Saved data entries:
-.-.-
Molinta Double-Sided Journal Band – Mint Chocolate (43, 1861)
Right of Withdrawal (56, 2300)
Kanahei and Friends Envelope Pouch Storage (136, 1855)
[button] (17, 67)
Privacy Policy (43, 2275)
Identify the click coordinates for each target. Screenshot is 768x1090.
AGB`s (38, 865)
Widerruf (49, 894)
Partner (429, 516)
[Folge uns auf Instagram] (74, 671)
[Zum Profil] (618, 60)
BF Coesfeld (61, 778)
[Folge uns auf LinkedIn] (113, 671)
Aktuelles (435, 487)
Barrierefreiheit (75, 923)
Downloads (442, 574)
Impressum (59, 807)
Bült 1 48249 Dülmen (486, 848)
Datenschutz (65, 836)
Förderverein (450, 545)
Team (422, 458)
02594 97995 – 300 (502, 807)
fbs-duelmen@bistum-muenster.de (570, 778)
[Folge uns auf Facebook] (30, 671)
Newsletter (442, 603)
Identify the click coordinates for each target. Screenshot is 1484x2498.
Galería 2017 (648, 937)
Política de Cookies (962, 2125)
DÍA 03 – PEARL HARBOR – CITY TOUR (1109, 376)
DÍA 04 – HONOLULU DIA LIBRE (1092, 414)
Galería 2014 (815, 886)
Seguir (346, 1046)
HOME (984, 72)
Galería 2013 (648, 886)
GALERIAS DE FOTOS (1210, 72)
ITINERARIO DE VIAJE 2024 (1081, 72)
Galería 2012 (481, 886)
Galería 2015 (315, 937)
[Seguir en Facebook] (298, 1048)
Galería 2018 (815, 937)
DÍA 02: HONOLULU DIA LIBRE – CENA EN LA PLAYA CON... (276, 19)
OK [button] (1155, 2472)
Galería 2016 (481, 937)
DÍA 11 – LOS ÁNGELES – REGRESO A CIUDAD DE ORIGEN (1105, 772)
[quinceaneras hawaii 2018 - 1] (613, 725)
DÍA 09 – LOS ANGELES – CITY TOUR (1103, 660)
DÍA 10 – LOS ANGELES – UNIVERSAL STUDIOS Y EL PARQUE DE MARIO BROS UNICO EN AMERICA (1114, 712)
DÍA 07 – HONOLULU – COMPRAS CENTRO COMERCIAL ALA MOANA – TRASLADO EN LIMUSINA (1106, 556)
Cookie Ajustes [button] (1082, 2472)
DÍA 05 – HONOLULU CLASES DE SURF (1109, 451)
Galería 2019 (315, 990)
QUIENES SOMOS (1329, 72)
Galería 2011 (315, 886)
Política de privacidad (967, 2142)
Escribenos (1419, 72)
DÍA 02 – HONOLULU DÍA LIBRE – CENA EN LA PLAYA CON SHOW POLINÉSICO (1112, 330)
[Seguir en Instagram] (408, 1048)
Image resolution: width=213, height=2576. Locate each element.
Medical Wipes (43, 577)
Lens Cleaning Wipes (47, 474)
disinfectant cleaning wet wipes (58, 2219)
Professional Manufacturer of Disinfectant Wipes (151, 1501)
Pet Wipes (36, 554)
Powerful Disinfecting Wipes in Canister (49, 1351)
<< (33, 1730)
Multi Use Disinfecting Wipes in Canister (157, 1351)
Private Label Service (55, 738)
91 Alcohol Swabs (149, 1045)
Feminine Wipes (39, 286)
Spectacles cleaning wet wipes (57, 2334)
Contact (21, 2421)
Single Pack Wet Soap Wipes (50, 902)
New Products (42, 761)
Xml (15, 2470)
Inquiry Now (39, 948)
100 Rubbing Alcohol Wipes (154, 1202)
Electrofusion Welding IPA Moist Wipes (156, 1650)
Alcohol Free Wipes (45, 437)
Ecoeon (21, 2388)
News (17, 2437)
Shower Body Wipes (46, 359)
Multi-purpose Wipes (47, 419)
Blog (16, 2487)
-.-.-
Task description: Among the records above, extract exactly the lines from the line with "Multi Use Disinfecting" to the line with "Shower Body Wipes (46, 359)", both lines included, and leave out the rest.

Result of the task:
Multi Use Disinfecting Wipes in Canister (157, 1351)
Private Label Service (55, 738)
91 Alcohol Swabs (149, 1045)
Feminine Wipes (39, 286)
Spectacles cleaning wet wipes (57, 2334)
Contact (21, 2421)
Single Pack Wet Soap Wipes (50, 902)
New Products (42, 761)
Xml (15, 2470)
Inquiry Now (39, 948)
100 Rubbing Alcohol Wipes (154, 1202)
Electrofusion Welding IPA Moist Wipes (156, 1650)
Alcohol Free Wipes (45, 437)
Ecoeon (21, 2388)
News (17, 2437)
Shower Body Wipes (46, 359)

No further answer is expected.